### SET EXERCISE
Copy out the entries below, substituting "symbol" for every occurrence of "icon" and keeping everything else unchanged.

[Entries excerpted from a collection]

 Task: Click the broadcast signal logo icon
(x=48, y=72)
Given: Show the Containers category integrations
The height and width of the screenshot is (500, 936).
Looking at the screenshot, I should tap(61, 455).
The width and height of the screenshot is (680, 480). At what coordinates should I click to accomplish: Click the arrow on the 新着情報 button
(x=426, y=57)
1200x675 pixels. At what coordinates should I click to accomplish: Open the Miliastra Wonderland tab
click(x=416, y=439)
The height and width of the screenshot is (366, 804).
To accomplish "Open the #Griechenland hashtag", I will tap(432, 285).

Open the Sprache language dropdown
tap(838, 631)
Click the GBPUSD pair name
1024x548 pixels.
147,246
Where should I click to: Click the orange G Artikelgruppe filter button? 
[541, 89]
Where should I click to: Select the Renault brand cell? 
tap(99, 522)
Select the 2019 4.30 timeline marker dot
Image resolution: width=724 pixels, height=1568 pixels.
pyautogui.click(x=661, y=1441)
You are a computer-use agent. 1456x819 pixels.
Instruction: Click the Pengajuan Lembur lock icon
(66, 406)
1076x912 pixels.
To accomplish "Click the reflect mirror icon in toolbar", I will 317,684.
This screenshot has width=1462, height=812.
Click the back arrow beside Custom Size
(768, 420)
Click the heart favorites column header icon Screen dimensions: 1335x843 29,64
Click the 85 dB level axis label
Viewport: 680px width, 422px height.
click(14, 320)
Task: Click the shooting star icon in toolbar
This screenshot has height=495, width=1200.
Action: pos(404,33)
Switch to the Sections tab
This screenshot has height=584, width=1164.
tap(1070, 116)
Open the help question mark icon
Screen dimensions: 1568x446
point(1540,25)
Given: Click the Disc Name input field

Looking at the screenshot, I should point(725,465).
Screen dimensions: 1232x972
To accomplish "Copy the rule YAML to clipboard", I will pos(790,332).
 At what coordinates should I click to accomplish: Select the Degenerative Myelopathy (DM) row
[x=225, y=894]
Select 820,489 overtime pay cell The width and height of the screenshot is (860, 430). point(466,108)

### SOLUTION TO THIS PROBLEM
 Task: Click the broadcast signal logo symbol
(x=48, y=72)
Given: Show the Containers category integrations
The height and width of the screenshot is (500, 936).
Looking at the screenshot, I should tap(61, 455).
The width and height of the screenshot is (680, 480). At what coordinates should I click to accomplish: Click the arrow on the 新着情報 button
(x=426, y=57)
1200x675 pixels. At what coordinates should I click to accomplish: Open the Miliastra Wonderland tab
click(x=416, y=439)
The height and width of the screenshot is (366, 804).
To accomplish "Open the #Griechenland hashtag", I will tap(432, 285).

Open the Sprache language dropdown
tap(838, 631)
Click the GBPUSD pair name
1024x548 pixels.
147,246
Where should I click to: Click the orange G Artikelgruppe filter button? 
[541, 89]
Where should I click to: Select the Renault brand cell? 
tap(99, 522)
Select the 2019 4.30 timeline marker dot
Image resolution: width=724 pixels, height=1568 pixels.
pyautogui.click(x=661, y=1441)
You are a computer-use agent. 1456x819 pixels.
Instruction: Click the Pengajuan Lembur lock symbol
(66, 406)
1076x912 pixels.
To accomplish "Click the reflect mirror symbol in toolbar", I will 317,684.
This screenshot has width=1462, height=812.
Click the back arrow beside Custom Size
(768, 420)
Click the heart favorites column header symbol Screen dimensions: 1335x843 29,64
Click the 85 dB level axis label
Viewport: 680px width, 422px height.
click(14, 320)
Task: Click the shooting star symbol in toolbar
This screenshot has height=495, width=1200.
Action: pos(404,33)
Switch to the Sections tab
This screenshot has height=584, width=1164.
tap(1070, 116)
Open the help question mark symbol
Screen dimensions: 1568x446
point(1540,25)
Given: Click the Disc Name input field

Looking at the screenshot, I should point(725,465).
Screen dimensions: 1232x972
To accomplish "Copy the rule YAML to clipboard", I will pos(790,332).
 At what coordinates should I click to accomplish: Select the Degenerative Myelopathy (DM) row
[x=225, y=894]
Select 820,489 overtime pay cell The width and height of the screenshot is (860, 430). point(466,108)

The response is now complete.